We have generated over 30 million bases of novel expressed sequence tags from first larval stage worms utilizing high-throughput sequencing technology. We have shown that approximately 14% of the newly sequenced expressed sequence tags map completely or partially to genomic regions where there are no annotated genes or splice variants and therefore, imply that these are novel genetic structures. Expressed sequence tags, which map to intergenic (around 1000) and intronic regions (around 580), may represent novel transcribed regions, such as unannotated or unrecognized small protein-coding or non-protein-coding genes or splice variants.

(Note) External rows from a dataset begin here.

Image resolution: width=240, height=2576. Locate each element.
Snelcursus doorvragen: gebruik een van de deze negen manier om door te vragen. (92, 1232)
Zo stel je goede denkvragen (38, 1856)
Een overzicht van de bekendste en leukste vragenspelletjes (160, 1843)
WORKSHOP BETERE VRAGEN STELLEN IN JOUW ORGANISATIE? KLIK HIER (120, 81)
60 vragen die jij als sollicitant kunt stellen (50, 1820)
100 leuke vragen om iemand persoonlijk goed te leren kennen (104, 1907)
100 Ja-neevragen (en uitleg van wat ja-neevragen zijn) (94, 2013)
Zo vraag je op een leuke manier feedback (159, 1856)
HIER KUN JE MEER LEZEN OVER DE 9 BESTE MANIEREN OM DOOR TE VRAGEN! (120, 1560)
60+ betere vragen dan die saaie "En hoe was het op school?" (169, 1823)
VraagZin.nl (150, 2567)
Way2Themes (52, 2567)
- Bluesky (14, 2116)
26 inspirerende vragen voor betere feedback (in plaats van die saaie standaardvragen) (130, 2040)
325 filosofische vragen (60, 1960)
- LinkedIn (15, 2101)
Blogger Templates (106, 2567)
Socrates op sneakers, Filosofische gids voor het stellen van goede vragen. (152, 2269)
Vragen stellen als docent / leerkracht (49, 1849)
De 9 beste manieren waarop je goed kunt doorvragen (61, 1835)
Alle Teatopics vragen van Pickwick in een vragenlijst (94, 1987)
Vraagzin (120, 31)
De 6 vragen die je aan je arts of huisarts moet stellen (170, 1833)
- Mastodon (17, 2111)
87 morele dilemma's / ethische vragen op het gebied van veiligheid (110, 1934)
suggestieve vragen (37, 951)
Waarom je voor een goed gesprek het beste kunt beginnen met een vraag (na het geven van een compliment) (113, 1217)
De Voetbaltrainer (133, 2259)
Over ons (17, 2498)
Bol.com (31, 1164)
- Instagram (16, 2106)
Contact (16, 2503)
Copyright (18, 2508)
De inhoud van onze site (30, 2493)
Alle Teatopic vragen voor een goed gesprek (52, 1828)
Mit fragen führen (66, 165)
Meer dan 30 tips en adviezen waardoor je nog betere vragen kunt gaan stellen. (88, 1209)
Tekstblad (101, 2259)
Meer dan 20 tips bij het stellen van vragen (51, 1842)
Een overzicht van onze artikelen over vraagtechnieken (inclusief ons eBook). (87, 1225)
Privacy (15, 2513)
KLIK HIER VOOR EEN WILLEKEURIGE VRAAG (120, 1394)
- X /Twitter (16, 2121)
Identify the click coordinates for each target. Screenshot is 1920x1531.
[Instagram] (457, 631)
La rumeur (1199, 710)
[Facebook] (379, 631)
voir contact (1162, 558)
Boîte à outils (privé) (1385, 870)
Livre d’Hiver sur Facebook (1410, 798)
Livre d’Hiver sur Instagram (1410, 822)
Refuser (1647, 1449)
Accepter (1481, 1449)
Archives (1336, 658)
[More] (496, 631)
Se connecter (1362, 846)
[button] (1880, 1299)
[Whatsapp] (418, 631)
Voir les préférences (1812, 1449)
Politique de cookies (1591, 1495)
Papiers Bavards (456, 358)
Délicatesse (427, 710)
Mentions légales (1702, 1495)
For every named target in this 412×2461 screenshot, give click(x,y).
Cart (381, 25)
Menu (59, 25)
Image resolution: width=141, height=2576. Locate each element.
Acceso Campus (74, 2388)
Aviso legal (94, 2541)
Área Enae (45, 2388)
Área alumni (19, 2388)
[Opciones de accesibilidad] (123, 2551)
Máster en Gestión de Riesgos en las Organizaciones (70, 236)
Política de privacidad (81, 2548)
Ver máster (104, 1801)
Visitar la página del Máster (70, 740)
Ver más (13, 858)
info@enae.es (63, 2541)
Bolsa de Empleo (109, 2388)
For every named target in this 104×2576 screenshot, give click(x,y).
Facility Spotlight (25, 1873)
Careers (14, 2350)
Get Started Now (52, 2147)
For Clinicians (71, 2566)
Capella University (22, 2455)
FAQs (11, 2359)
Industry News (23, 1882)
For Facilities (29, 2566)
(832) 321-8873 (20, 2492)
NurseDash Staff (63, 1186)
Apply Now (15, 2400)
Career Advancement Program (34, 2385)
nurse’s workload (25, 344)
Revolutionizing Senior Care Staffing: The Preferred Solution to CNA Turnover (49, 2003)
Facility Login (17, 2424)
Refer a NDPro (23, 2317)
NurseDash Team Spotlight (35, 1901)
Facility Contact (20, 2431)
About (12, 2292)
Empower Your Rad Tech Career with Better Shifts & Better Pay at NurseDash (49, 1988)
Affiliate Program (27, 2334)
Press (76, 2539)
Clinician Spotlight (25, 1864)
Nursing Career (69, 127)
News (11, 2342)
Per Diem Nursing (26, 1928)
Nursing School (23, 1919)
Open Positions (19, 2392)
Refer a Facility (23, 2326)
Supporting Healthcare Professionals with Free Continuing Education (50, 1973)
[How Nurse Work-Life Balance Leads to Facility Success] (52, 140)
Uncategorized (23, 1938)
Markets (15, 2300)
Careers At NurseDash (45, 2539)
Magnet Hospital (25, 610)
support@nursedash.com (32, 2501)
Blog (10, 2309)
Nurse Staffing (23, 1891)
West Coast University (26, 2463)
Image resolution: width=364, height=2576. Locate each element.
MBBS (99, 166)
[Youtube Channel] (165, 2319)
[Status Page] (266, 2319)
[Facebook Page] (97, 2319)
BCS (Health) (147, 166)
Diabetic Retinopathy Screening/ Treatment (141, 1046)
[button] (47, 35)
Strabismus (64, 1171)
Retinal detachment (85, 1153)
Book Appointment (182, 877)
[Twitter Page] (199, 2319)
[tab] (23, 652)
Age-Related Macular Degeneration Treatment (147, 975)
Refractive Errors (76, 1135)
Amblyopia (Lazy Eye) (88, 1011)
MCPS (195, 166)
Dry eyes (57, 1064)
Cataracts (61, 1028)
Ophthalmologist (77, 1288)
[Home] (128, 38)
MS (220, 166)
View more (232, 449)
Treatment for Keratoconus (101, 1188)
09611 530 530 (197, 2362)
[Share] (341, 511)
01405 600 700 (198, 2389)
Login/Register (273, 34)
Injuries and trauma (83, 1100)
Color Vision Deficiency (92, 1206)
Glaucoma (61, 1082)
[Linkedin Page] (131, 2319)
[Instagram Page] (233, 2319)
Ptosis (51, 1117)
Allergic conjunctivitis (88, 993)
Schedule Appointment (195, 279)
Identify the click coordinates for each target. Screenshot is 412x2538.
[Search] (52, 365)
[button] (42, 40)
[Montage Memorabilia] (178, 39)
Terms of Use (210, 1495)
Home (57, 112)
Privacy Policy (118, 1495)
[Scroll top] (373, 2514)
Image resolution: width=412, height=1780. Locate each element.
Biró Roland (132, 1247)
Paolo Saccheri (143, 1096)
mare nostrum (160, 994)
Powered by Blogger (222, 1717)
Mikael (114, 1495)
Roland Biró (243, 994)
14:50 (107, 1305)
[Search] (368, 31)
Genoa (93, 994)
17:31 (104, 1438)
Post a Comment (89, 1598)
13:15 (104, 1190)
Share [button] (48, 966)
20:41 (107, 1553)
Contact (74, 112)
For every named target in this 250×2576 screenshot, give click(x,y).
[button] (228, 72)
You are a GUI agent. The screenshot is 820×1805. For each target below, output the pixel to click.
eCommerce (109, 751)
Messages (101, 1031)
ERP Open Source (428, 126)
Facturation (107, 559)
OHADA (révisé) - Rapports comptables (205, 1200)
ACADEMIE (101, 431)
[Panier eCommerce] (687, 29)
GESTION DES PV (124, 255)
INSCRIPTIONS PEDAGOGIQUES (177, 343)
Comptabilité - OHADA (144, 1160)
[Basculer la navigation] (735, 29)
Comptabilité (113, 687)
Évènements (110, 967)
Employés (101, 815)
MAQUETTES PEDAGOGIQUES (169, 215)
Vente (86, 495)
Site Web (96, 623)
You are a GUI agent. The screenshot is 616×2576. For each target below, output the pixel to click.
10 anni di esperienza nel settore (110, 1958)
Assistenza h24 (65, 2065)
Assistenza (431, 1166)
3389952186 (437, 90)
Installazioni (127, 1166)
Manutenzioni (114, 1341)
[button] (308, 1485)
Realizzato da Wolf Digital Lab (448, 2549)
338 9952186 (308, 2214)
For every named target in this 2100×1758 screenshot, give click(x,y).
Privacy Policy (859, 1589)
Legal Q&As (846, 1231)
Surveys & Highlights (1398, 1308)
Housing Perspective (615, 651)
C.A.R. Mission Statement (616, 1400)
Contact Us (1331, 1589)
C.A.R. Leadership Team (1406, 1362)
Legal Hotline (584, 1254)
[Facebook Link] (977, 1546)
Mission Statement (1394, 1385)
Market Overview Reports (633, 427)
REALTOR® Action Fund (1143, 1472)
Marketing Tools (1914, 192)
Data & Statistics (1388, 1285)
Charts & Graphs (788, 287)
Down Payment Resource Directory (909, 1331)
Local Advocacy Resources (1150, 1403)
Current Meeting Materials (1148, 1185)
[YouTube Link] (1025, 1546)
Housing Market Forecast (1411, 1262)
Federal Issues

Expressed sequence tags, which map across intron-exon boundaries (around 300), indicate possible alternative splice sites, while expressed sequence tags, which map near the ends of known transcripts (around 600), suggest extension of the coding or untranslated regions. We have also discovered that intergenic and intronic expressed sequence tags, which are well conserved across different nematode species, are likely to represent non-coding RNAs. Lastly, we have incorporated available serial analysis of gene expression data generated from first larval stage worms, in order to predict novel transcripts that might be specifically or predominantly expressed in the first larval stage.

Conclusion

We have demonstrated the use of a high-throughput sequencing methodology to efficiently produce a snap-shot of transcriptional activities occurring in the first larval stage of C. elegans development. Such application of this new sequencing technique allows for high-throughput, genome-wide experimental verification of known and novel transcripts. This study provides a more complete C. elegans transcriptome profile and, furthermore, gives insight into the evolutionary and biological complexity of this organism.